*Exercise description*.
When you copy the entries, keep every word exactly as it stands.

(Stored data)
---+---

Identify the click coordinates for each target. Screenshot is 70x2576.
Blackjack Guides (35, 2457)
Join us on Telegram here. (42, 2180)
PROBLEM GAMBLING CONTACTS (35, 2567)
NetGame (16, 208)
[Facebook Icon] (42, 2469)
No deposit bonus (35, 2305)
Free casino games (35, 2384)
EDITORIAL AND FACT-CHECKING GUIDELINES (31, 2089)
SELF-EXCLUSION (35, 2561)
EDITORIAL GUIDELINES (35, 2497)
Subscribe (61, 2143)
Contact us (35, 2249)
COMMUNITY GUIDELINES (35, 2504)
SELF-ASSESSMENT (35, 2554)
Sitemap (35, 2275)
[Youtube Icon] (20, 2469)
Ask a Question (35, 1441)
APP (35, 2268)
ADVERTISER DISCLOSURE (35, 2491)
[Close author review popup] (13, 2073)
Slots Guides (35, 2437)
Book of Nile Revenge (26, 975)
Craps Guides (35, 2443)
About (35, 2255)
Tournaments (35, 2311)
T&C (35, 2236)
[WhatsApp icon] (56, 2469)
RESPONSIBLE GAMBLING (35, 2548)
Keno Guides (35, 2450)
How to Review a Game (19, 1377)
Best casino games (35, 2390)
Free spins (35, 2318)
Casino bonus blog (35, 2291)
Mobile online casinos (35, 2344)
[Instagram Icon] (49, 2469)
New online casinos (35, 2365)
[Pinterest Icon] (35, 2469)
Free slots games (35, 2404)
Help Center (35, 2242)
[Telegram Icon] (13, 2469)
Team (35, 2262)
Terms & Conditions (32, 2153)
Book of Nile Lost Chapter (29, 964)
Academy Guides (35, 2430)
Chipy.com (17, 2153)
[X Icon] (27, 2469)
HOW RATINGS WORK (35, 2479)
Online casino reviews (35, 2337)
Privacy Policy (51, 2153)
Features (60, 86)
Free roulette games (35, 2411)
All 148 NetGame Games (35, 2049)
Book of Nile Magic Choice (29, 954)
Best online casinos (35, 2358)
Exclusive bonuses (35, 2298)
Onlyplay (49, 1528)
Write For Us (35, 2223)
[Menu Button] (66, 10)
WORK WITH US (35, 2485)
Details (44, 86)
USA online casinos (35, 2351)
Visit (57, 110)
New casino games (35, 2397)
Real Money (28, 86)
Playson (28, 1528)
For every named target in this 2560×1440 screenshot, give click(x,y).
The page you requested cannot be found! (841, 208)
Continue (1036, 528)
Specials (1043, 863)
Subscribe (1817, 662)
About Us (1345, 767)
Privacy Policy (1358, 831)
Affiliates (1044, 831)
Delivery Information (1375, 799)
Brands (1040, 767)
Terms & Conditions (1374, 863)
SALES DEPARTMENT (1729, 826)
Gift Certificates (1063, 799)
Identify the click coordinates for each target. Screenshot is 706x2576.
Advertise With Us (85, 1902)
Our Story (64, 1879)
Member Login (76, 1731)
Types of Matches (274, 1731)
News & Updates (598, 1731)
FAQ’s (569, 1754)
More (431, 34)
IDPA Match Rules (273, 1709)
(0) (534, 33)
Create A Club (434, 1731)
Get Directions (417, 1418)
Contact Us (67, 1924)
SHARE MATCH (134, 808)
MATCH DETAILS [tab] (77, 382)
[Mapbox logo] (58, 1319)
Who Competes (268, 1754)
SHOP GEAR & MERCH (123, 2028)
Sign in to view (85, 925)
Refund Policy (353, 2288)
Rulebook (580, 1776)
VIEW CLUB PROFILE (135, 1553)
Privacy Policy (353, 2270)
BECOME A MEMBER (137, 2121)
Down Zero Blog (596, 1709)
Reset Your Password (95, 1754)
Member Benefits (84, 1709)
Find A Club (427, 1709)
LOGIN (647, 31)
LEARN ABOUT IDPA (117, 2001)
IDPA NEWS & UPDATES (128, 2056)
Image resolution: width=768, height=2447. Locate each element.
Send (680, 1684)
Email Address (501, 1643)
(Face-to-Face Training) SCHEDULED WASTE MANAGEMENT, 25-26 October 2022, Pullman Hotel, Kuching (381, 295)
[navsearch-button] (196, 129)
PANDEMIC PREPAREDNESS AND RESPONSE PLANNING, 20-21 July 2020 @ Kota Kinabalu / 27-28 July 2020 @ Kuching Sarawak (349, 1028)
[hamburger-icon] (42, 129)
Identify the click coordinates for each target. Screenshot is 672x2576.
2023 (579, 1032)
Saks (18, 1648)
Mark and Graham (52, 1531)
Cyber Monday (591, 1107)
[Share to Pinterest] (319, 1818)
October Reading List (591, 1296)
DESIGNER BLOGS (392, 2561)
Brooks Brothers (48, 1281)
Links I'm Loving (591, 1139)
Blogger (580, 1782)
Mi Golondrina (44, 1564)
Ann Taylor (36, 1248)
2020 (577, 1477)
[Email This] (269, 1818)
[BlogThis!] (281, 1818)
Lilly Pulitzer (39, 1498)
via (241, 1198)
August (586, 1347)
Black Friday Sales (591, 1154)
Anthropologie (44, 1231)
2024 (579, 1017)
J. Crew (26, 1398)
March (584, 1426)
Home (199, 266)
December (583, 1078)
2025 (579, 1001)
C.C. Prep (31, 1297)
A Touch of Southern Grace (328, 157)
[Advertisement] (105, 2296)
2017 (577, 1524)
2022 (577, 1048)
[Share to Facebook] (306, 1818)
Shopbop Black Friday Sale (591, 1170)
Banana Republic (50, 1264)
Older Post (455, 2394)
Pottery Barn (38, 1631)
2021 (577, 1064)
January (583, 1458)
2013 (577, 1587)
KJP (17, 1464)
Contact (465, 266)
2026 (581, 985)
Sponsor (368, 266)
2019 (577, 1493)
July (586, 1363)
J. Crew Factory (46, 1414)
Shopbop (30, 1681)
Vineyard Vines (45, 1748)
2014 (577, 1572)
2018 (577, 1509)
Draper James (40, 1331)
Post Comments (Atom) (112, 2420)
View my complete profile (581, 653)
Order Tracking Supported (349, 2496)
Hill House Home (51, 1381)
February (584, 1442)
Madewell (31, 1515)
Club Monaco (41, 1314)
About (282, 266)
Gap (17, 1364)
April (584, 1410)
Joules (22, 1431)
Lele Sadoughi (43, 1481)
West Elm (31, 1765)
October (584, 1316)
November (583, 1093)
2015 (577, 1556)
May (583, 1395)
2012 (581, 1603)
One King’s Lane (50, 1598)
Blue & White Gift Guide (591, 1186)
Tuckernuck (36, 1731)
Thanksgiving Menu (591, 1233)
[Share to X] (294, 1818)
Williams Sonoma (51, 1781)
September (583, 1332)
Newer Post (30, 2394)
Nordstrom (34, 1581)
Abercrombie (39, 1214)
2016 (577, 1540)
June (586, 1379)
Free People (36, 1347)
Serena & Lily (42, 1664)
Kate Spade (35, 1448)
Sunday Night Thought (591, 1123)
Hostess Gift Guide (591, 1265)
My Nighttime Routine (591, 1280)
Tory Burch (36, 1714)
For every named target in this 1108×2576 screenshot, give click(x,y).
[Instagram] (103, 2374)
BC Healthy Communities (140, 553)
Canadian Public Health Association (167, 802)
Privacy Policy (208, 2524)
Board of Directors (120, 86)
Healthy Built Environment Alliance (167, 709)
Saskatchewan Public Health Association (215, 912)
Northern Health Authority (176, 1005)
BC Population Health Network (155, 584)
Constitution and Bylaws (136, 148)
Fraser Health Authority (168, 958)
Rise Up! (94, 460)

---+---

*Result for this exercise*.
Identify the click coordinates for each target. Screenshot is 70x2576.
Blackjack Guides (35, 2457)
Join us on Telegram here. (42, 2180)
PROBLEM GAMBLING CONTACTS (35, 2567)
NetGame (16, 208)
[Facebook Icon] (42, 2469)
No deposit bonus (35, 2305)
Free casino games (35, 2384)
EDITORIAL AND FACT-CHECKING GUIDELINES (31, 2089)
SELF-EXCLUSION (35, 2561)
EDITORIAL GUIDELINES (35, 2497)
Subscribe (61, 2143)
Contact us (35, 2249)
COMMUNITY GUIDELINES (35, 2504)
SELF-ASSESSMENT (35, 2554)
Sitemap (35, 2275)
[Youtube Icon] (20, 2469)
Ask a Question (35, 1441)
APP (35, 2268)
ADVERTISER DISCLOSURE (35, 2491)
[Close author review popup] (13, 2073)
Slots Guides (35, 2437)
Book of Nile Revenge (26, 975)
Craps Guides (35, 2443)
About (35, 2255)
Tournaments (35, 2311)
T&C (35, 2236)
[WhatsApp icon] (56, 2469)
RESPONSIBLE GAMBLING (35, 2548)
Keno Guides (35, 2450)
How to Review a Game (19, 1377)
Best casino games (35, 2390)
Free spins (35, 2318)
Casino bonus blog (35, 2291)
Mobile online casinos (35, 2344)
[Instagram Icon] (49, 2469)
New online casinos (35, 2365)
[Pinterest Icon] (35, 2469)
Free slots games (35, 2404)
Help Center (35, 2242)
[Telegram Icon] (13, 2469)
Team (35, 2262)
Terms & Conditions (32, 2153)
Book of Nile Lost Chapter (29, 964)
Academy Guides (35, 2430)
Chipy.com (17, 2153)
[X Icon] (27, 2469)
HOW RATINGS WORK (35, 2479)
Online casino reviews (35, 2337)
Privacy Policy (51, 2153)
Features (60, 86)
Free roulette games (35, 2411)
All 148 NetGame Games (35, 2049)
Book of Nile Magic Choice (29, 954)
Best online casinos (35, 2358)
Exclusive bonuses (35, 2298)
Onlyplay (49, 1528)
Write For Us (35, 2223)
[Menu Button] (66, 10)
WORK WITH US (35, 2485)
Details (44, 86)
USA online casinos (35, 2351)
Visit (57, 110)
New casino games (35, 2397)
Real Money (28, 86)
Playson (28, 1528)
For every named target in this 2560×1440 screenshot, give click(x,y).
The page you requested cannot be found! (841, 208)
Continue (1036, 528)
Specials (1043, 863)
Subscribe (1817, 662)
About Us (1345, 767)
Privacy Policy (1358, 831)
Affiliates (1044, 831)
Delivery Information (1375, 799)
Brands (1040, 767)
Terms & Conditions (1374, 863)
SALES DEPARTMENT (1729, 826)
Gift Certificates (1063, 799)
Identify the click coordinates for each target. Screenshot is 706x2576.
Advertise With Us (85, 1902)
Our Story (64, 1879)
Member Login (76, 1731)
Types of Matches (274, 1731)
News & Updates (598, 1731)
FAQ’s (569, 1754)
More (431, 34)
IDPA Match Rules (273, 1709)
(0) (534, 33)
Create A Club (434, 1731)
Get Directions (417, 1418)
Contact Us (67, 1924)
SHARE MATCH (134, 808)
MATCH DETAILS [tab] (77, 382)
[Mapbox logo] (58, 1319)
Who Competes (268, 1754)
SHOP GEAR & MERCH (123, 2028)
Sign in to view (85, 925)
Refund Policy (353, 2288)
Rulebook (580, 1776)
VIEW CLUB PROFILE (135, 1553)
Privacy Policy (353, 2270)
BECOME A MEMBER (137, 2121)
Down Zero Blog (596, 1709)
Reset Your Password (95, 1754)
Member Benefits (84, 1709)
Find A Club (427, 1709)
LOGIN (647, 31)
LEARN ABOUT IDPA (117, 2001)
IDPA NEWS & UPDATES (128, 2056)
Image resolution: width=768, height=2447. Locate each element.
Send (680, 1684)
Email Address (501, 1643)
(Face-to-Face Training) SCHEDULED WASTE MANAGEMENT, 25-26 October 2022, Pullman Hotel, Kuching (381, 295)
[navsearch-button] (196, 129)
PANDEMIC PREPAREDNESS AND RESPONSE PLANNING, 20-21 July 2020 @ Kota Kinabalu / 27-28 July 2020 @ Kuching Sarawak (349, 1028)
[hamburger-icon] (42, 129)
Identify the click coordinates for each target. Screenshot is 672x2576.
2023 (579, 1032)
Saks (18, 1648)
Mark and Graham (52, 1531)
Cyber Monday (591, 1107)
[Share to Pinterest] (319, 1818)
October Reading List (591, 1296)
DESIGNER BLOGS (392, 2561)
Brooks Brothers (48, 1281)
Links I'm Loving (591, 1139)
Blogger (580, 1782)
Mi Golondrina (44, 1564)
Ann Taylor (36, 1248)
2020 (577, 1477)
[Email This] (269, 1818)
[BlogThis!] (281, 1818)
Lilly Pulitzer (39, 1498)
via (241, 1198)
August (586, 1347)
Black Friday Sales (591, 1154)
Anthropologie (44, 1231)
2024 (579, 1017)
J. Crew (26, 1398)
March (584, 1426)
Home (199, 266)
December (583, 1078)
2025 (579, 1001)
C.C. Prep (31, 1297)
A Touch of Southern Grace (328, 157)
[Advertisement] (105, 2296)
2017 (577, 1524)
2022 (577, 1048)
[Share to Facebook] (306, 1818)
Shopbop Black Friday Sale (591, 1170)
Banana Republic (50, 1264)
Older Post (455, 2394)
Pottery Barn (38, 1631)
2021 (577, 1064)
January (583, 1458)
2013 (577, 1587)
KJP (17, 1464)
Contact (465, 266)
2026 (581, 985)
Sponsor (368, 266)
2019 (577, 1493)
July (586, 1363)
J. Crew Factory (46, 1414)
Shopbop (30, 1681)
Vineyard Vines (45, 1748)
2014 (577, 1572)
2018 (577, 1509)
Draper James (40, 1331)
Post Comments (Atom) (112, 2420)
View my complete profile (581, 653)
Order Tracking Supported (349, 2496)
Hill House Home (51, 1381)
February (584, 1442)
Madewell (31, 1515)
Club Monaco (41, 1314)
About (282, 266)
Gap (17, 1364)
April (584, 1410)
Joules (22, 1431)
Lele Sadoughi (43, 1481)
West Elm (31, 1765)
October (584, 1316)
November (583, 1093)
2015 (577, 1556)
May (583, 1395)
2012 (581, 1603)
One King’s Lane (50, 1598)
Blue & White Gift Guide (591, 1186)
Tuckernuck (36, 1731)
Thanksgiving Menu (591, 1233)
[Share to X] (294, 1818)
Williams Sonoma (51, 1781)
September (583, 1332)
Newer Post (30, 2394)
Nordstrom (34, 1581)
Abercrombie (39, 1214)
2016 (577, 1540)
June (586, 1379)
Free People (36, 1347)
Serena & Lily (42, 1664)
Kate Spade (35, 1448)
Sunday Night Thought (591, 1123)
Hostess Gift Guide (591, 1265)
My Nighttime Routine (591, 1280)
Tory Burch (36, 1714)
For every named target in this 1108×2576 screenshot, give click(x,y).
[Instagram] (103, 2374)
BC Healthy Communities (140, 553)
Canadian Public Health Association (167, 802)
Privacy Policy (208, 2524)
Board of Directors (120, 86)
Healthy Built Environment Alliance (167, 709)
Saskatchewan Public Health Association (215, 912)
Northern Health Authority (176, 1005)
BC Population Health Network (155, 584)
Constitution and Bylaws (136, 148)
Fraser Health Authority (168, 958)
Rise Up! (94, 460)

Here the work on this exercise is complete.